THE TASK >> Reproduce verbatim the lines of the entries below, from the line containing "Click the line starting" down to the line containing "[x=732, y=22]", with both of those lines included.

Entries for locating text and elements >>
-*-*-
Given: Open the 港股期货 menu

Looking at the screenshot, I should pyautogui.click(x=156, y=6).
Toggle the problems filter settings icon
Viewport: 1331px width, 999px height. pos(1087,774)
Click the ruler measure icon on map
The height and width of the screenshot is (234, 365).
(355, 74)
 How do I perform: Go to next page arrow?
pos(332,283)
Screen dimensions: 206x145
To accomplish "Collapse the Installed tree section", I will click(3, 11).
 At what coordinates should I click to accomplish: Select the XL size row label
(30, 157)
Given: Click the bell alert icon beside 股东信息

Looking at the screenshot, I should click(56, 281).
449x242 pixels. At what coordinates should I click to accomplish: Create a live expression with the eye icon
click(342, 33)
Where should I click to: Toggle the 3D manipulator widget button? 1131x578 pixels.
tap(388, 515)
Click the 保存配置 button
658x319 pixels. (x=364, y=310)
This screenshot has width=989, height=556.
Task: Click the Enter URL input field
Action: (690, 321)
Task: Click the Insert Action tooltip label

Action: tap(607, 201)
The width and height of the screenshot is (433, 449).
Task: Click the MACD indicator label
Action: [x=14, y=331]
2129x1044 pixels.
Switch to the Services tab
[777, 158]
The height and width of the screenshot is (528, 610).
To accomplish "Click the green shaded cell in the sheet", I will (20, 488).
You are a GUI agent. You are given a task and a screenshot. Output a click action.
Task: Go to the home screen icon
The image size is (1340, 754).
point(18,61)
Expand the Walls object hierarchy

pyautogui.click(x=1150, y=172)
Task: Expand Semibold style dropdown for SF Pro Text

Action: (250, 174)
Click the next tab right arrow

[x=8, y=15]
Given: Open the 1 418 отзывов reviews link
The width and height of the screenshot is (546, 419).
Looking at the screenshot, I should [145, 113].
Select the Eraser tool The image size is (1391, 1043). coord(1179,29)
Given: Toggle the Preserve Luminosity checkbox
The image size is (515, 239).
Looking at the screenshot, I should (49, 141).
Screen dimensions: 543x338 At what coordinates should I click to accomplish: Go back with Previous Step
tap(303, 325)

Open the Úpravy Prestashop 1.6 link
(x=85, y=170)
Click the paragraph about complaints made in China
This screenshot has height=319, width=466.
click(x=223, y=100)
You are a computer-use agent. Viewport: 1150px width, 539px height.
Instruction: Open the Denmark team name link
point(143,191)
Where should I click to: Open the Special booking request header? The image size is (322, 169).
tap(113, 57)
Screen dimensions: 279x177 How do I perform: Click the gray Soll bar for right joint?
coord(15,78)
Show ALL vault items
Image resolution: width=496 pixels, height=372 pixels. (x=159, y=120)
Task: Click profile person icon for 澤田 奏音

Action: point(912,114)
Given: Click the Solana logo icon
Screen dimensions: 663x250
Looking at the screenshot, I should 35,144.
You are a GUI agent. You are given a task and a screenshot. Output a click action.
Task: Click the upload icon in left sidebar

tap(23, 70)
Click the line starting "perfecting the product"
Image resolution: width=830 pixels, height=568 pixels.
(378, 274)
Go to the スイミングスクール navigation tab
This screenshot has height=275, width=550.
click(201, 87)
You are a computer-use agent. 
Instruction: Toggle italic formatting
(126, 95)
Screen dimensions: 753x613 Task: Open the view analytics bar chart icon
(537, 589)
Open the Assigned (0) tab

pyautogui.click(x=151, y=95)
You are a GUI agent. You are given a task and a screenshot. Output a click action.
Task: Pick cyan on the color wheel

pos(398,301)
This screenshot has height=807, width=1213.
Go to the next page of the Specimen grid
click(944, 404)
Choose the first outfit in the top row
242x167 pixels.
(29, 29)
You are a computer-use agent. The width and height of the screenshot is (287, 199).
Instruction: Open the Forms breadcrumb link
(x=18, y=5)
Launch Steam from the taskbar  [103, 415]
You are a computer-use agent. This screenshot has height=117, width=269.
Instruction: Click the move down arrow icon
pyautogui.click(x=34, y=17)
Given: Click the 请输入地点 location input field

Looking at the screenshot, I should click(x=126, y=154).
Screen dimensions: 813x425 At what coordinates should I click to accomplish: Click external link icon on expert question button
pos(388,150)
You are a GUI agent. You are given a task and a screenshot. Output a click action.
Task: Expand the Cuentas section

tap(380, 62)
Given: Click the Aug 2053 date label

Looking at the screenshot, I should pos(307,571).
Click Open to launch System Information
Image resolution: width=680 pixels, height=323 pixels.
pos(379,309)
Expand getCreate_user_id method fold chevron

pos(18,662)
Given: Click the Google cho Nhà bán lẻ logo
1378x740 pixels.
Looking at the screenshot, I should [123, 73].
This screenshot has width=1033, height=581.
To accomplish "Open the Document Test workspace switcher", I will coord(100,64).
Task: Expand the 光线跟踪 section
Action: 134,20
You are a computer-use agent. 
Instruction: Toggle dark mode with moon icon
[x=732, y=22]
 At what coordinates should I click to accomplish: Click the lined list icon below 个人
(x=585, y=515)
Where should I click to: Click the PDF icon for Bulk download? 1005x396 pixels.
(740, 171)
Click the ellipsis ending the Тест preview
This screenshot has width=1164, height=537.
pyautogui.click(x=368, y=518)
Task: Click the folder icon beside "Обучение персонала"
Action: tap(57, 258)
-*-*-
RESULT OF THE EXERCISE >>
Click the line starting "perfecting the product"
Image resolution: width=830 pixels, height=568 pixels.
(378, 274)
Go to the スイミングスクール navigation tab
This screenshot has height=275, width=550.
click(201, 87)
You are a computer-use agent. 
Instruction: Toggle italic formatting
(126, 95)
Screen dimensions: 753x613 Task: Open the view analytics bar chart icon
(537, 589)
Open the Assigned (0) tab

pyautogui.click(x=151, y=95)
You are a GUI agent. You are given a task and a screenshot. Output a click action.
Task: Pick cyan on the color wheel

pos(398,301)
This screenshot has height=807, width=1213.
Go to the next page of the Specimen grid
click(944, 404)
Choose the first outfit in the top row
242x167 pixels.
(29, 29)
You are a computer-use agent. The width and height of the screenshot is (287, 199).
Instruction: Open the Forms breadcrumb link
(x=18, y=5)
Launch Steam from the taskbar  [103, 415]
You are a computer-use agent. This screenshot has height=117, width=269.
Instruction: Click the move down arrow icon
pyautogui.click(x=34, y=17)
Given: Click the 请输入地点 location input field

Looking at the screenshot, I should click(x=126, y=154).
Screen dimensions: 813x425 At what coordinates should I click to accomplish: Click external link icon on expert question button
pos(388,150)
You are a GUI agent. You are given a task and a screenshot. Output a click action.
Task: Expand the Cuentas section

tap(380, 62)
Given: Click the Aug 2053 date label

Looking at the screenshot, I should pos(307,571).
Click Open to launch System Information
Image resolution: width=680 pixels, height=323 pixels.
pos(379,309)
Expand getCreate_user_id method fold chevron

pos(18,662)
Given: Click the Google cho Nhà bán lẻ logo
1378x740 pixels.
Looking at the screenshot, I should [123, 73].
This screenshot has width=1033, height=581.
To accomplish "Open the Document Test workspace switcher", I will coord(100,64).
Task: Expand the 光线跟踪 section
Action: 134,20
You are a computer-use agent. 
Instruction: Toggle dark mode with moon icon
[x=732, y=22]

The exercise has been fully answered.